2. Ingevolge artikel 10a van de Elektriciteitswet 1998 (hierna: de E-wet) beschikt de netbeheerder over de eigendom van het door hem beheerde net. [A dochter N.V.] is de juridische eigenaar van het netwerk.

3. Op 10 maart 1923 heeft de raad van de gemeente een Raadsbesluit genomen (hierna: het Raadsbesluit).
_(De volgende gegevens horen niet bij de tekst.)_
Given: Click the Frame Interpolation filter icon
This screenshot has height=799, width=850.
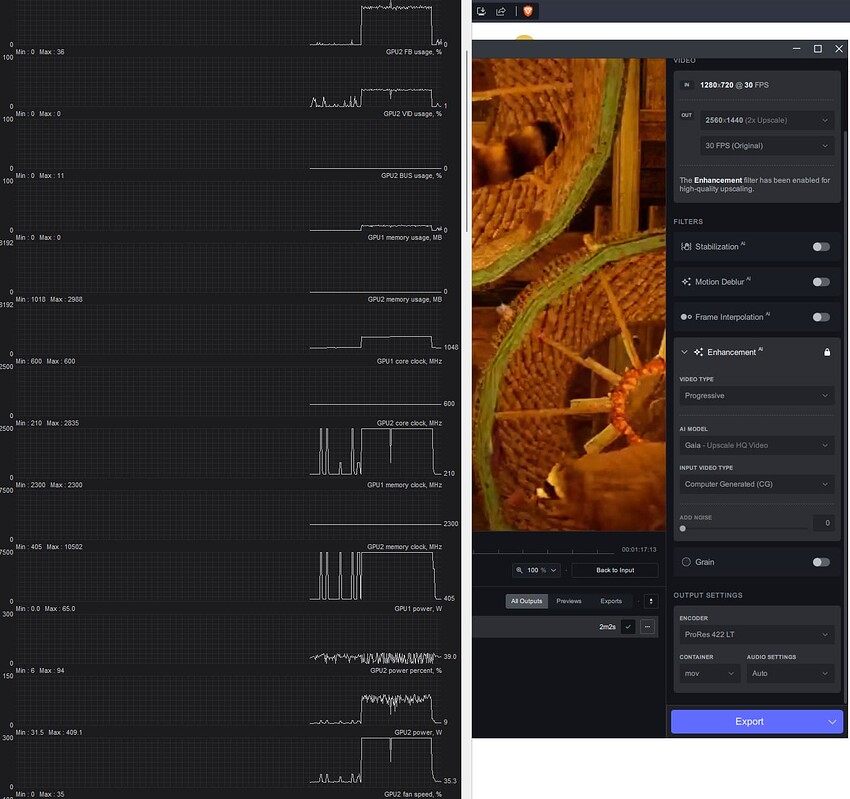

Het Raadsbesluit luidt - voor zover hier van belang - als volgt:

" (…)

Besluit:

aan de N.V. [B] te [plaats] kosteloos het recht te verleenen werken tot geleiding, transformeering, verdeeling en levering van electriciteit of daarmede in verband staande beveiligings- en ondersteuningswerken te hebben, aan te brengen, in stand te houden, te wijzigen en te verwijderen in, op, aan, door of boven gemeentelijke gronden, wegen, wateren en andere eigendommen der gemeente, alles onder voorwaarde, dat de gemeente, geen grond kosteloos behoeft af te staan of te leveren, behoudens de betrekkelijke wettelijke voorschriften en voorts onder voorwaarde dat de Vennootschap voornoemd:

a. omtrent de uitvoering dier werken, alsmede omtrent het tijdstip der uitvoering met Burgemeester en Wethouders overleg pleegt,

b. zich verplicht na het verrichten van deze werkzaamheden het geroerde op hare kosten zoveel mogelijk in den toestand terug te brengen van vóór de uitvoering van die werkzaamheden."

2.2.

In haar uitspraak van 5 oktober 2017 heeft de rechtbank - onder nagenoeg gelijkluidende bewoordingen - dezelfde feiten vastgesteld als in haar uitspraak van 1 juni 2017, met dien verstande dat in onderdeel 2 van de uitspraak van 5 oktober 2017, de rechtbank nog het volgende feit heeft vastgesteld.

“2. Tot 27 maart 1984 vond de exploitatie van de elektriciteitsleidingen in het grondgebied van de gemeente plaats door N.V. [B] (hierna: [N.V. B] ).”

2.3.

Nu de hiervoor vermelde feiten door partijen op zichzelf niet zijn bestreden, zal ook het Hof daarvan uitgaan.

3 3. Geschil in hoger beroep

Evenals voor de rechtbank is voor het Hof in geschil of:

1. belanghebbende door de heffingsambtenaar terecht als belastingplichtige is aangemerkt;2. het in onderdeel 3 van de uitspraak van de rechtbank vermelde besluit (hiena ook: het Raadsbesluit) aan de heffing van precariobelasting van belanghebbende in de weg staat, en3. de aanslag in strijd is met een of meer algemene beginselen van behoorlijk bestuur.